FILE PHOTO: Emma Coronel Aispuro, the wife of Joaquin Guzman, the Mexican drug lord known as “El Chapo”, exits the Brooklyn Federal Courthouse during the trial in the Brooklyn borough of New York, U.S., February 5, 2019. REUTERS/Jeenah Moon/File Photo
November 30, 2021
By Sarah N. Lynch
WASHINGTON (Reuters) – U.S. prosecutors will ask a judge on Tuesday to sentence the wife of imprisoned Mexican drug kingpin Joaquin “El Chapo” Guzman to four years in prison after she pleaded guilty to helping the Sinaloa drug cartel.
Emma Coronel Aispuro, 32, pleaded guilty in June to three counts of conspiring to distribute illegal drugs, conspiring to launder money and of engaging in financial dealings with the Sinaloa drug cartel.

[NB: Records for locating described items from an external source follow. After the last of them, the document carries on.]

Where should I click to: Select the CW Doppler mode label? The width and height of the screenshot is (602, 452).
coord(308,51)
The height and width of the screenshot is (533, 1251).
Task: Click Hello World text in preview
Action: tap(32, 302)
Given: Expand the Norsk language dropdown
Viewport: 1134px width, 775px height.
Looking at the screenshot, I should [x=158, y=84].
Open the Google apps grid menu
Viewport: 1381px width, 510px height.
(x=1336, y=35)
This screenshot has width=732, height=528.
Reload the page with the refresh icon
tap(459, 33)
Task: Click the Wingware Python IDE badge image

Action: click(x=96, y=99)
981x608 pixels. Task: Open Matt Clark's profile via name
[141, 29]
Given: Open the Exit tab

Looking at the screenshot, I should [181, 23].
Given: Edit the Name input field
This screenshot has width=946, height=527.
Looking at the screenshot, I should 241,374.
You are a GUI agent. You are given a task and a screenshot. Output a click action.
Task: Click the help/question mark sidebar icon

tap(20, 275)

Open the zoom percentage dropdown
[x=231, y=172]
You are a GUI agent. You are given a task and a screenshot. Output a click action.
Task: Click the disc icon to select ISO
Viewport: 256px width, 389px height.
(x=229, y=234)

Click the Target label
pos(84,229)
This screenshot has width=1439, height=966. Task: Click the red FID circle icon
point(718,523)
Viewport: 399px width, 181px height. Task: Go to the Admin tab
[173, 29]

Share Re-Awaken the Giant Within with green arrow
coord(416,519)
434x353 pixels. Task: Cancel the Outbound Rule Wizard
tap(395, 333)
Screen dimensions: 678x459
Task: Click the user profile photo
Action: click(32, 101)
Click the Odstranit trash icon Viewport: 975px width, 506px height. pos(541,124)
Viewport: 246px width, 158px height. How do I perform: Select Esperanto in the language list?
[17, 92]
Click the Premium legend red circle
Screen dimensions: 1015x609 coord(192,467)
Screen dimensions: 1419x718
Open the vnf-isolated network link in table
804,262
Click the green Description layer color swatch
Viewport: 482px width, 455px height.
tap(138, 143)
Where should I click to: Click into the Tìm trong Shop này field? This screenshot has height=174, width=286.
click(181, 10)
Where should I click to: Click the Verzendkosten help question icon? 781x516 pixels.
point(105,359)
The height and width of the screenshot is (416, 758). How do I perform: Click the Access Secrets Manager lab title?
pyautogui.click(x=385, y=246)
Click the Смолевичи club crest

Federal prosecutors on Tuesday also intend to ask U.S. District Judge Rudolph Contreras to order Coronel to forfeit $1.5 million as part of her sentence. She is scheduled to appear in federal court in Washington, D.C., at 12 p.m. EST (1700 GMT).
“The defendant committed a serious crime against the United States,” prosecutors wrote in their sentencing memo. “Given the adverse impact that drug trafficking has on society and the serious detrimental effects of cocaine, heroin, methamphetamine, and marijuana in communities, it is important that the Court impose a sentence that deters others from undermining the rule of law.”
Coronel, a U.S.-born former beauty queen who married Guzman while she was a teenager, was arrested at Dulles International Airport outside Washington in February.
As part of her plea agreement with prosecutors, Coronel admitted to acting as a courier between Guzman and other members of the Sinaloa cartel while he was being held in Mexico’s Altiplano prison following his 2014 arrest.
Guzman used those communications to plan his 2015 escape from the prison, north of Toluca, Mexico, through an underground tunnel built by the cartel leading to the shower in his cell.
The drug lord was recaptured in January 2016 and extradited one year later to the United States.
He was convicted in February 2019 of drug trafficking, conspiracy, kidnapping, murder and other charges, and later sentenced to life in prison.